225 lines (152 loc) · 21.4 KB

SEP 019 -- Using SBOL to model the Design-Build-Test-Learn Cycle

SEP
Title SEP 019 -- Using SBOL to model the Design-Build-Test-Learn Cycle
Authors Bryan Bartley (bartleyba@sbolstandard.org), Jake Beal (jakebeal@gmail.com), Raik Gruenberg (raik.gruenberg@gmail.com), James McLaughlin (j.a.mclaughlin@newcastle.ac.uk), Chris Myers (myers@ece.utah.edu), Nicholas Roehner (nicholasroehner@gmail.com), and Anil Wipat (anil.wipat@newcastle.ac.uk)
Editor Nicholas Roehner (nicholasroehner@gmail.com)
Type Data Model
SBOL Version 2.3
Replaces SEP 014, SEP 016, SEP 017, SEP 018
Status Accepted
Created 10-Nov-2017
Last modified 11-Dec-2017
Issue #43

Abstract

Linking experimental data with SBOL designs is becoming critical to a number of important synthetic biology projects. Therefore this SEP introduces a data model for SBOL that supports Design-Build-Test-Learn reasoning. As the synthetic biologist proceeds around the Design-Build-Test-Learn cycle, each iteration generates new understanding that must be integrated at each stage. This SEP will help synthetic biologists close the loop in the Design-Build-Test-Learn cycle.

Table of Contents

Rationale

  • Decouple the design-build-test-learn process, according to the foundational principles for engineering biology.
  • Specify where to add experimental data
  • Provide an SBOL representation of biological instances of a design that can link to LIMS systems
  • Provide clear guidance for using PROV-O with illustrative examples.
  • Capture workflow provenance, a description of the events of a workflow, which is crucial for scientific reproducibility
  • Support model-based design.

This SEP was initiated in response to the ["Design-Build-Test" thread] on sbol-dev.

Specification

Here we propose to add a new class, Implementation, to allow users to represent physical realizations of biological designs. For example, an Implementation could be used to represent an aliquot of DNA, a cell clone, or a lysate. The Implementation class is meant to serve as a connection point between theoretical designs of biological systems and descriptions of their actual structure and/or function following their physical construction.
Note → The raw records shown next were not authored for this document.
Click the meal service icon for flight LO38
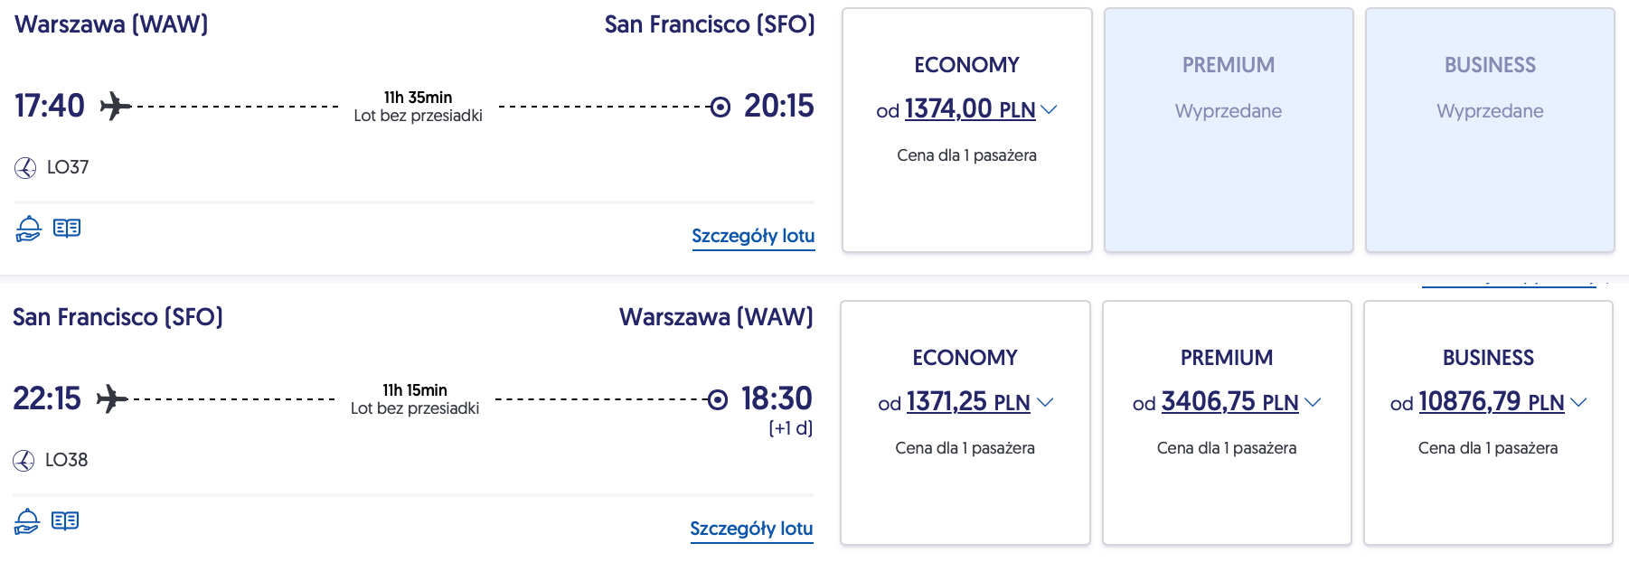Image resolution: width=1629 pixels, height=562 pixels. [x=26, y=521]
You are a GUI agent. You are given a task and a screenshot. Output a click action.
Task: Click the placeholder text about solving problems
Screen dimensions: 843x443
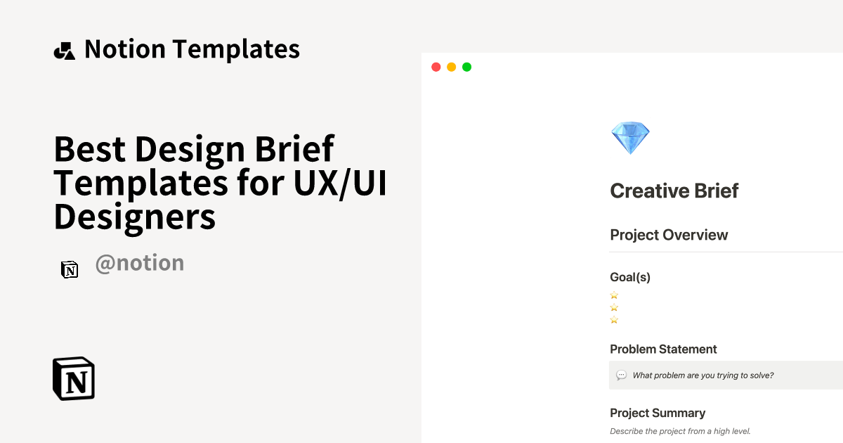pos(703,375)
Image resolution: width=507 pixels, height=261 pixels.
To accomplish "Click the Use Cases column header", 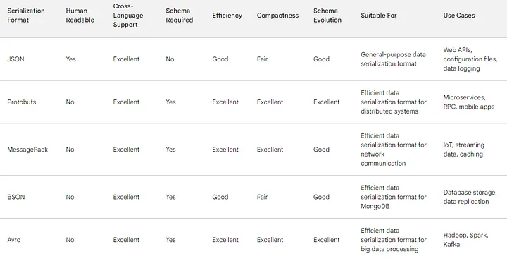I will tap(459, 16).
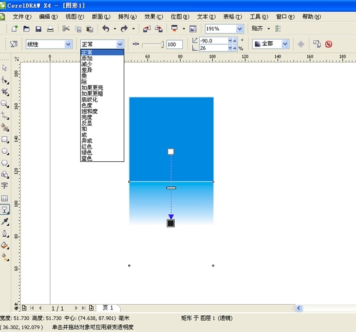The height and width of the screenshot is (332, 356).
Task: Click the Clear Transparency icon
Action: [328, 44]
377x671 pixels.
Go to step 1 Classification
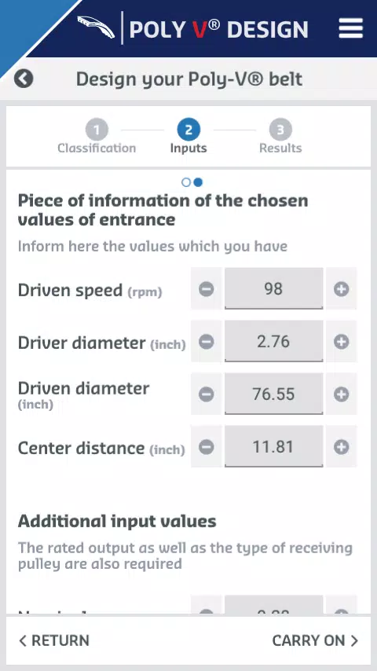coord(97,137)
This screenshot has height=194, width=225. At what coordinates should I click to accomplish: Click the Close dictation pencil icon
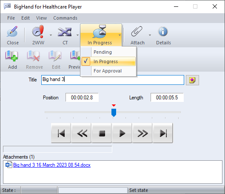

Here we also define four new SBOL ontology terms (sbol:design, sbol:build, sbol:test, and sbol:learn) to serve as values for the hadRole properties of the PROV-O classes Usage and Association. In addition, we present tentative best-practice validation rules for the use of these ontology terms and PROV-O to represent design-build-test-learn cycles. These best practices will undergo continuing development to support new use cases as they arise.

2.1 Implementation

An Implementation represents a real, physical instance of a synthetic biological construct which may be associated with a laboratory sample. An Implementation describes the thing which was built during the Build phase of a D-B-T-L workflow. An Implementation may be linked back to its original design (either a ModuleDefinition or ComponentDefinition) using the wasDerivedFrom and/or wasGeneratedBy properties inherited from the Identified superclass. An Implementation may also link to a ModuleDefinition or ComponentDefinition that specifies its actual realized structure and/or function as described in Section2.1.1.

Implementation class UML diagram

Figure 1: Diagram of the Implementation class and its associated properties

2.1.1 Implementation.built

The built property is OPTIONAL and MAY contain a URI that MUST refer to a TopLevel object that is either a ComponentDefinition or ModuleDefinition. This ComponentDefinition or ModuleDefinition is intended to describe the actual physical structure and/or functional behavior of the Implementation. When the built property refers to a ComponentDefinition that is also linked to the Implementation via PROV-O properties such as wasDerivedFrom, it can be inferred that the actual structure and/or function of the Implementation matches its original design. When the built property refers to a different ComponentDefinition, it can be inferred that the Implementation has deviated from the original design. For example, the latter could be used to document when the DNA sequencing results for an assembled construct do not match the original target sequence.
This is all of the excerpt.